RE: [Question] Signature calculation ignoring parts of binary files
- Date: Wed, 12 Sep 2018 16:53:43 -0400
- From: "Randall S. Becker" <rsbecker@xxxxxxxxxxxxx>
- Subject: RE: [Question] Signature calculation ignoring parts of binary files
> -----Original Message-----
> From: git-owner@xxxxxxxxxxxxxxx <git-owner@xxxxxxxxxxxxxxx> On Behalf
> Of Johannes Sixt
> Sent: September 12, 2018 4:48 PM
> To: Randall S. Becker <rsbecker@xxxxxxxxxxxxx>
> Cc: git@xxxxxxxxxxxxxxx
> Subject: Re: [Question] Signature calculation ignoring parts of binary files
> Am 12.09.18 um 21:16 schrieb Randall S. Becker:
> > I feel really bad asking this, and I should know the answer, and yet.
> > I have a binary file that needs to go into a repo intact (unchanged).
> > I also have a program that interprets the contents, like a textconv,
> > that can output the relevant portions of the file in whatever format I
> > like - used for diff typically, dumps in 1K chunks by file section.
> > What I'm looking for is to have the SHA1 signature calculated with
> > just the relevant portions of the file so that two actually different
> > files will be considered the same by git during a commit or status. In
> > real terms, I'm trying to ignore the Creator metadata of a JPG because
> > it is mutable and irrelevant to my repo contents.

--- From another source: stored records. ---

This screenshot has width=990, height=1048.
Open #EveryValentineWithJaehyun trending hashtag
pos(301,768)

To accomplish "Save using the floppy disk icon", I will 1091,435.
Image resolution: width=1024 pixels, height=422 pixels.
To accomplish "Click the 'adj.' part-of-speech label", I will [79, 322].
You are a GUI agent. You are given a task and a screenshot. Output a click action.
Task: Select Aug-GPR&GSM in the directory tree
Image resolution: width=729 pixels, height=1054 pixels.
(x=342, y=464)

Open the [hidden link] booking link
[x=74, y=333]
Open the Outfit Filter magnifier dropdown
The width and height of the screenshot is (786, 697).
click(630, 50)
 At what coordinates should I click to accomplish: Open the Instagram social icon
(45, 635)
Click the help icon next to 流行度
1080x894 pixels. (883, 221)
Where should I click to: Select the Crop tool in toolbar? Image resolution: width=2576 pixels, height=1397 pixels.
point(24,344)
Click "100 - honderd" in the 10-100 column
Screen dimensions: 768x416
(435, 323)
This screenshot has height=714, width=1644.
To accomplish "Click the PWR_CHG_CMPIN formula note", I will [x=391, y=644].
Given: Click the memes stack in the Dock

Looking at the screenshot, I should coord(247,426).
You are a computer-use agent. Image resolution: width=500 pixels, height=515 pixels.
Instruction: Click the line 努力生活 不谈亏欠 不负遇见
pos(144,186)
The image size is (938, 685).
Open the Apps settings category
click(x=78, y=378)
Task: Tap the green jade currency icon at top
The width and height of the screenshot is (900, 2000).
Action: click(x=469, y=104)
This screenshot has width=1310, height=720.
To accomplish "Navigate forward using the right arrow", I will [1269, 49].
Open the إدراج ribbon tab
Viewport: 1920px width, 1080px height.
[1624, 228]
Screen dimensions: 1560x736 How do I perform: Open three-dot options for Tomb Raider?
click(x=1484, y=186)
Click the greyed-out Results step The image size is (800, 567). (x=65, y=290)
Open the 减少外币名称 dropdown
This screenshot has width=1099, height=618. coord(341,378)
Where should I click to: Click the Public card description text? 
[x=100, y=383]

> > I'm sorry to ask, but I thought this was in .gitattributes but I can't
> > confirm the SHA1 behaviour.
> You are looking for a clean filter. See the 'filter' attribute in gitattributes(5).
> Your clean filter program or script should strip the unwanted metadata or set
> it to a constant known-good value.
> (You shouldn't need a smudge filter.)
> -- Hannes
Thanks Hannes. I thought about the clean filter, but I don't actually want to modify the file when going into git, just for SHA calculation. I need to be able to keep some origin metadata that might change with subsequent copies, so just cleaning the origin is not going to work - actually knowing the original author is important to our process. My objective is to keep the original file 100% exact as supplied and then ignore any changes to the metadata that I don't care about (like Creator) if the remainder of the file is the same.